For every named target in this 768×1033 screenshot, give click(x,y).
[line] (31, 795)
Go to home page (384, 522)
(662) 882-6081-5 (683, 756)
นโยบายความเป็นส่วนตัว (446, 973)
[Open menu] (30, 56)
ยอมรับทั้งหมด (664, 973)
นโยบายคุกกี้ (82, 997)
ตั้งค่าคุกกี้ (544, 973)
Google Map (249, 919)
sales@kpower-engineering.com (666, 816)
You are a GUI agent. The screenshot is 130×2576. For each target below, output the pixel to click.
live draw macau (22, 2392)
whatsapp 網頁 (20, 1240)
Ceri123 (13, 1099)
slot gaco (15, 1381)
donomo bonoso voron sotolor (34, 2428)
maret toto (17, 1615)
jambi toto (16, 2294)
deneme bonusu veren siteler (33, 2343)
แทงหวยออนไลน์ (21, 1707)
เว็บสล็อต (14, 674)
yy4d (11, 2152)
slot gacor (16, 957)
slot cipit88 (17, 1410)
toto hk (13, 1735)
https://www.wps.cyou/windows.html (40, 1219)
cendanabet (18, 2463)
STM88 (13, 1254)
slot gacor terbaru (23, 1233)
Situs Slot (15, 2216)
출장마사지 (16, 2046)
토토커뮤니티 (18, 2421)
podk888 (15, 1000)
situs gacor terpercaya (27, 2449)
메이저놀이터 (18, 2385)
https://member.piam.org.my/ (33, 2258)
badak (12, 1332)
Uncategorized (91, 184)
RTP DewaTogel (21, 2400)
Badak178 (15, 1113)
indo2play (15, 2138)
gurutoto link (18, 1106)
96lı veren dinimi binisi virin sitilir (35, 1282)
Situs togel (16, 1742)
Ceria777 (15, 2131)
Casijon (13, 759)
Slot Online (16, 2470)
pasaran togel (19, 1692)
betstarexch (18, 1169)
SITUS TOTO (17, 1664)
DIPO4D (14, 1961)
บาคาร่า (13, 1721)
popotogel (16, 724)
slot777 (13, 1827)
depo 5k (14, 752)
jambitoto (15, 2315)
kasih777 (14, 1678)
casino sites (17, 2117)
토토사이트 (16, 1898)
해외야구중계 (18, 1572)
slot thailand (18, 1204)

------------------------------------------------

▸ What this task involves: Reprint the entire listing exactly.

▸ Response:
For every named target in this 768×1033 screenshot, give click(x,y).
[line] (31, 795)
Go to home page (384, 522)
(662) 882-6081-5 (683, 756)
นโยบายความเป็นส่วนตัว (446, 973)
[Open menu] (30, 56)
ยอมรับทั้งหมด (664, 973)
นโยบายคุกกี้ (82, 997)
ตั้งค่าคุกกี้ (544, 973)
Google Map (249, 919)
sales@kpower-engineering.com (666, 816)
You are a GUI agent. The screenshot is 130×2576. For each target below, output the pixel to click.
live draw macau (22, 2392)
whatsapp 網頁 (20, 1240)
Ceri123 (13, 1099)
slot gaco (15, 1381)
donomo bonoso voron sotolor (34, 2428)
maret toto (17, 1615)
jambi toto (16, 2294)
deneme bonusu veren siteler (33, 2343)
แทงหวยออนไลน์ (21, 1707)
เว็บสล็อต (14, 674)
yy4d (11, 2152)
slot gacor (16, 957)
slot cipit88 (17, 1410)
toto hk (13, 1735)
https://www.wps.cyou/windows.html (40, 1219)
cendanabet (18, 2463)
STM88 (13, 1254)
slot gacor terbaru (23, 1233)
Situs Slot (15, 2216)
출장마사지 (16, 2046)
토토커뮤니티 (18, 2421)
podk888 (15, 1000)
situs gacor terpercaya (27, 2449)
메이저놀이터 (18, 2385)
https://member.piam.org.my/ (33, 2258)
badak (12, 1332)
Uncategorized (91, 184)
RTP DewaTogel (21, 2400)
Badak178 (15, 1113)
indo2play (15, 2138)
gurutoto link (18, 1106)
96lı veren dinimi binisi virin sitilir (35, 1282)
Situs togel (16, 1742)
Ceria777 (15, 2131)
Casijon (13, 759)
Slot Online (16, 2470)
pasaran togel (19, 1692)
betstarexch (18, 1169)
SITUS TOTO (17, 1664)
DIPO4D (14, 1961)
บาคาร่า (13, 1721)
popotogel (16, 724)
slot777 (13, 1827)
depo 5k (14, 752)
jambitoto (15, 2315)
kasih777 (14, 1678)
casino sites (17, 2117)
토토사이트 (16, 1898)
해외야구중계 (18, 1572)
slot thailand (18, 1204)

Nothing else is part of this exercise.